The company is looking to transform how enterprises harness AI by building a tight-knit group of AI and infrastructure experts to rethink systems from the ground up and deliver breakthrough solutions that redefine what's possible — faster, leaner, and smarter.
Requirements
- 10+ years of experience in systems programming, ideally with 5+ years focused on CUDA/GPU driver and runtime internals.
- Minimum of 5+ years of experience with kernel-space development, ideally in Linux kernel modules, device drivers, or GPU runtime libraries (e.g., CUDA, ROCm, or OpenCL runtimes).
- Experience working with NVIDIA GPU architecture, CUDA toolchains, and performance tools (Nsight, CUPTI, etc.).
- Experience optimizing for NVLink, PCIe, Unified Memory (UM), and NUMA architectures.
- Strong grasp of RDMA, InfiniBand, and GPUDirect technologies and their using in frameworks like UCX.
- Minimum of 8+ years of experience programming within C/C++ with low-level systems proficiency (memory management, synchronization, cache coherence).
- Deep understanding of HPC workloads, performance bottlenecks, and compute/memory tradeoffs.
Responsibilities
- Design, develop, and maintain device drivers and runtime components for GPU and network components of the systems.
- Working with kernel and platform components to build efficient memory management paths using pinned memory, peer-to-peer transfers, and unified memory.

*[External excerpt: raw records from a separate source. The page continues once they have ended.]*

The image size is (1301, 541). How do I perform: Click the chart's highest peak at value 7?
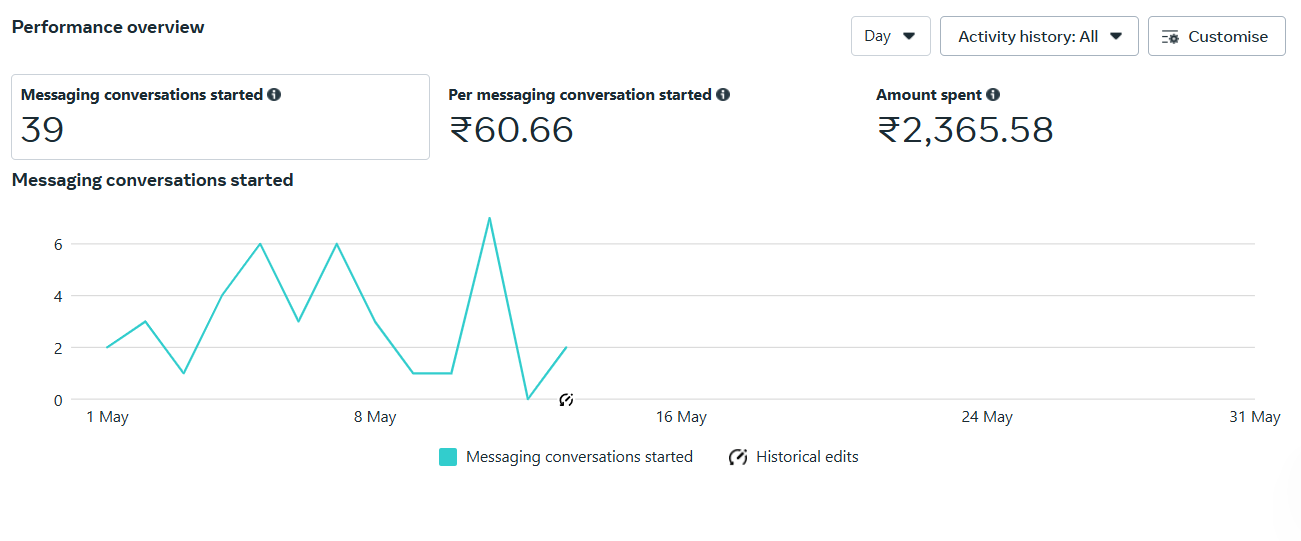click(x=489, y=218)
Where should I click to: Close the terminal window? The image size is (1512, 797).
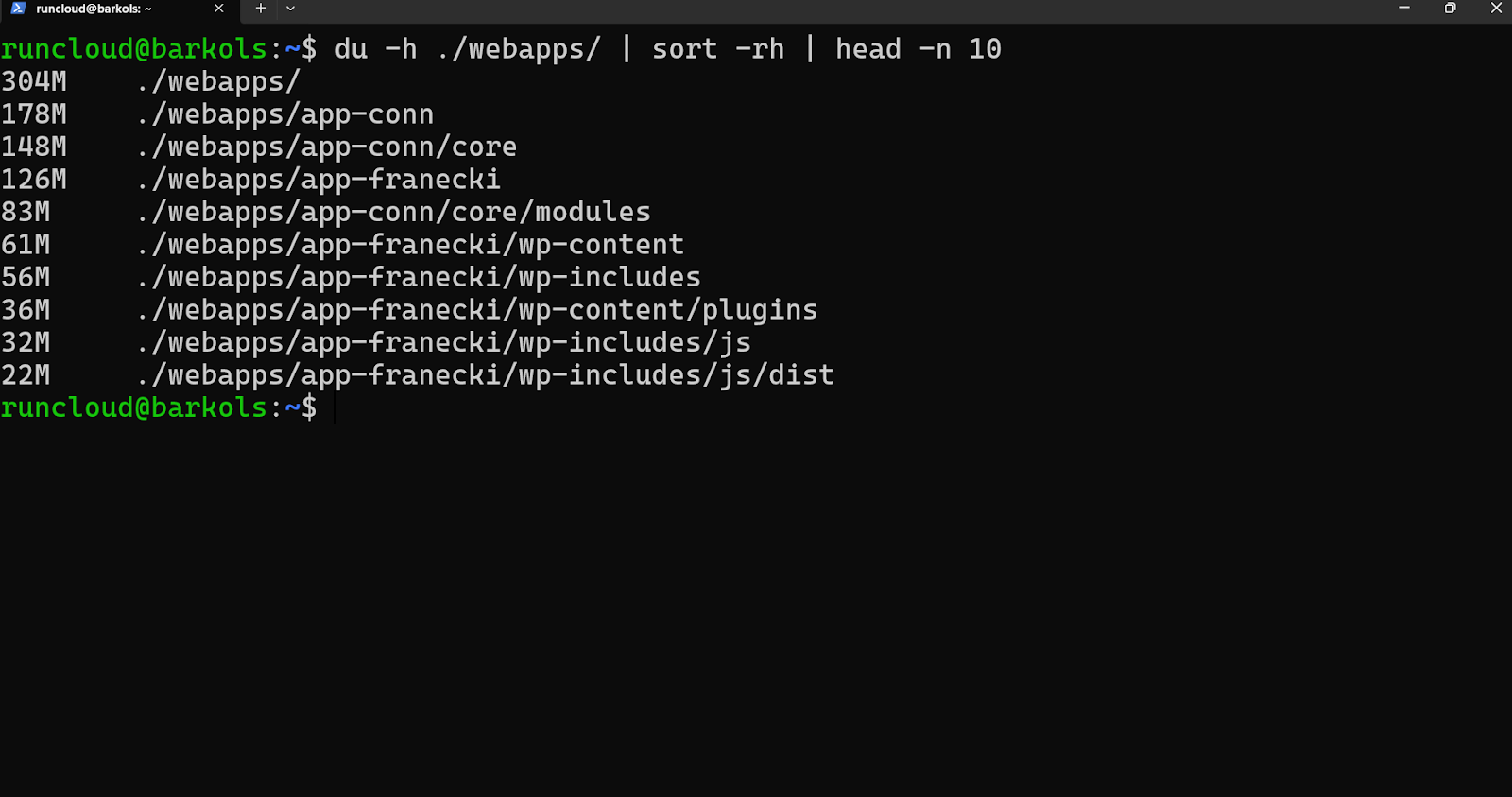pos(1496,9)
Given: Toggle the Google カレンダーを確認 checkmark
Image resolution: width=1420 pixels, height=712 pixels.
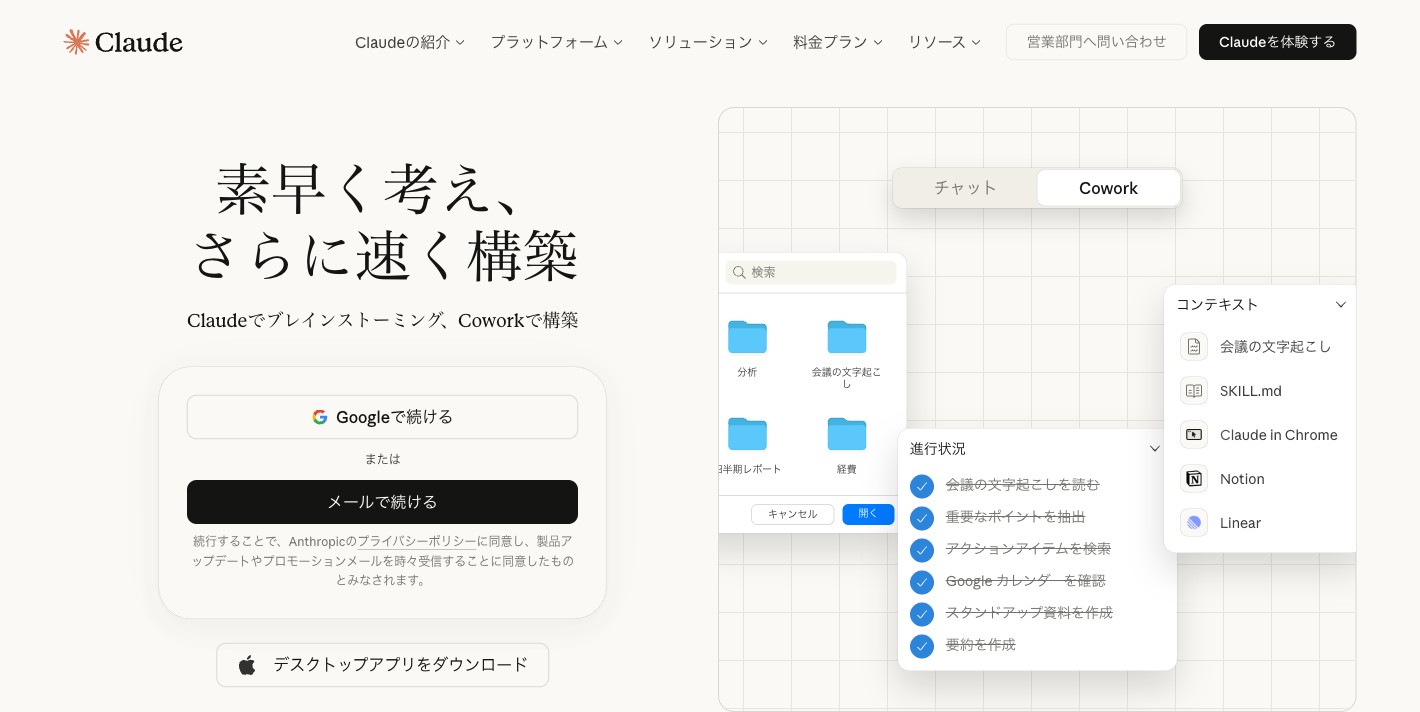Looking at the screenshot, I should coord(921,581).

- Optimize data movement using high-speed interconnects such as RDMA, InfiniBand, NVLink, and PCIe, with a focus on reducing latency and increasing bandwidth.
- Implement and fine-tune GPU memory copy paths with awareness of NUMA topologies and hardware coherency.
- Develop instrumentation and telemetry collection mechanisms to monitor GPU and memory performance without impacting runtime workloads.
- Contribute to internal tools and libraries for GPU system introspection, profiling, and debugging.
- Provide technical mentorship and peer reviews, and guide junior engineers on best practices for low-level GPU development.
Other
- This position requires a hybrid working schedule in the San Jose or Milpitas office.
- Bachelor' degree in STEM related field
- PhD is a plus, especially with research in GPU systems, compilers, or HPC.